Non è la prima volta che l’Ateneo di Pavia ospita eventi legati ad associazioni e gruppi pro-life e le organizzazioni studentesche uniscono le loro voci di protesta. Era successo anche nel 2019, pochi mesi dopo il Congresso Mondiale delle Famiglie di Verona, quando a parlare era stato il senatore della Lega Simone Pillon. «Anche allora avevamo organizzato proteste e manifestazioni. L’università non dovrebbe privilegiare la presenza di organizzazioni pro-vita all’interno di uno spazio pubblico» spiega Rossella Cabras, attivista di Non Una di Meno Pavia. Ma, a quanto si apprende, nelle aule universitarie non sembra ci sia posto per il dissenso. «Quando le attiviste sono andate nei giorni scorsi nelle aule ad attaccare i volantini per informare gli altri studenti in merito alla protesta  uno dei guardiani ha intimato loro di andarsene. Le attiviste hanno anche scritto un comunicato chiedendo al Rettore Francesco Svelto di assumersi la responsabilità politica di una scelta che privilegia visioni retrograde e conservatrici» prosegue Cabras. Tuttavia per l’Università di Pavia non sembrano esserci questioni ideologiche: l’ateneo si sarebbe limitato ad affittare l'aula previo pagamento.

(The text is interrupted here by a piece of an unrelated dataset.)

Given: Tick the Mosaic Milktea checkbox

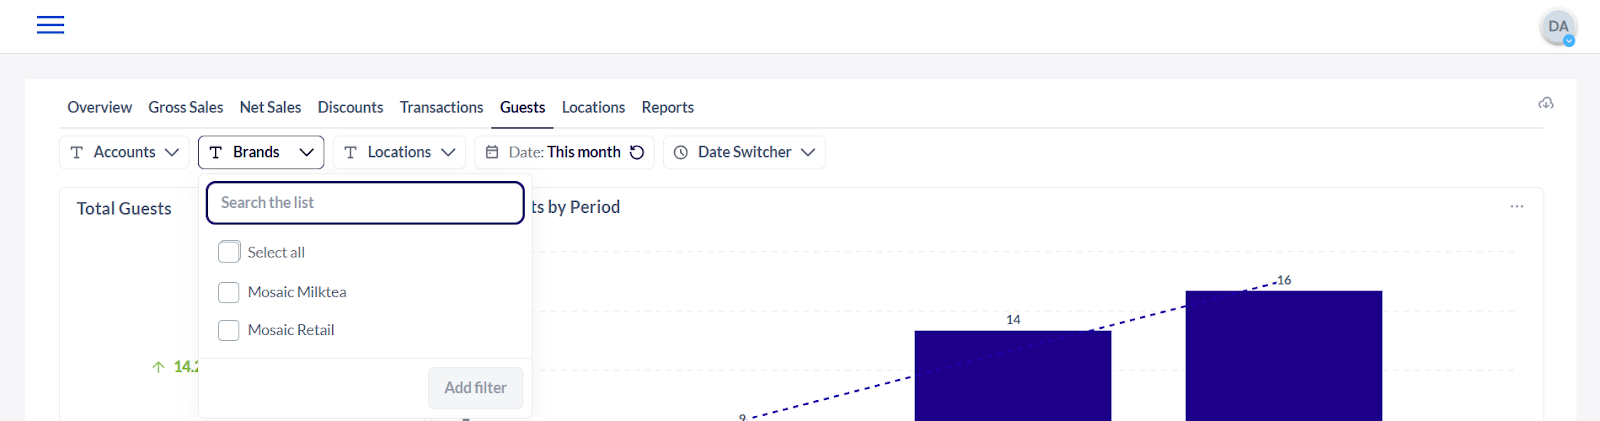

«Il convegno si contrappone alle buone pratiche promosse da gruppi preparati (ce ne sono molti) che da anni cercano di fare formazione laica nelle scuole». A parlare è la giornalista e scrittrice Stefania Prandi. «Le associazioni cattoliche estremiste hanno dichiarato, anni fa, guerra al cosiddetto "gender", introducendo, con questa parola inglese male interpretata e usata in modo distorto, una categoria fittizia e strumentale per portare avanti istanze retrograde e dannose per un miglioramento della società. In realtà, gli studi di genere sono una disciplina vera e propria in molti ambiti universitari a livello internazionale».

 

L’anno scorso al Liceo Giulio Cesare di Roma è stato bloccato il corso sull’interruzione volontaria di gravidanza organizzato in collaborazione con Laiga, Libera Associazione Italiana Ginecologi per Applicazione Legge 194, e il collettivo ZeroAlibi durante la settimana dello studente. Nel gennaio 2020, durante il normale orario didattico, Senesi ha organizzato l’evento "Avrò cura di te - Dialogo sulla vita e la medicina", presentato come una sessione per l’orientamento alla facoltà di medicina, che si è rivelato un convegno antiabortista. L’incontro è stato organizzato con Minas Tirith, centro studi che si pone come “punto di riferimento culturale per chi vuole contribuire all’educazione delle nuove generazioni”, insieme all'Associazione italiana Ginecologi e Ostetrici Cattolici. Altro caso emblematico è il report a cui ha contribuito Benedetto Rocchi, professore associato al Dipartimento di scienze per l'economia dell’Università di Firenze sui costi della legge 194, report commissionato dall’associazione antiabortista Pro-Vita e Famiglia. Secondo Rocchi la legge 194 sarebbe responsabile di una spesa tra i 4,1 e i 5,6 miliardi in 40 anni e metterebbe “ a rischio la salute delle donne”.

In un contesto in cui infiltrazioni pro-vita avvengono frequentemente in aule e spazi predisposti alla formazione, l’educazione alla parità di genere è l’unica via possibile. «In Italia siamo ancora molto arretrati, rispetto al resto dell'Europa occidentale e del Nord, l'educazione alla parità di genere, alle differenze e alla sessualità» prosegue Stefania Prandi delineando uno scenario tutt'altro che rassicurante . «Basti pensare che in Paesi come Francia, Danimarca e Germania l’educazione sessuale è diventata una consuetudine già una cinquantina di anni fa. A pesare sulla situazione italiana il forte imprinting cattolico che non riusciamo a scrollarci di dosso. È tuttavia indispensabile per prevenire la violenza maschile contro le donne, i femminicidi, e per dare alle ragazze e ai ragazzi, ma ancora prima ai bambini e alle bambine, la possibilità di autodeterminarsi».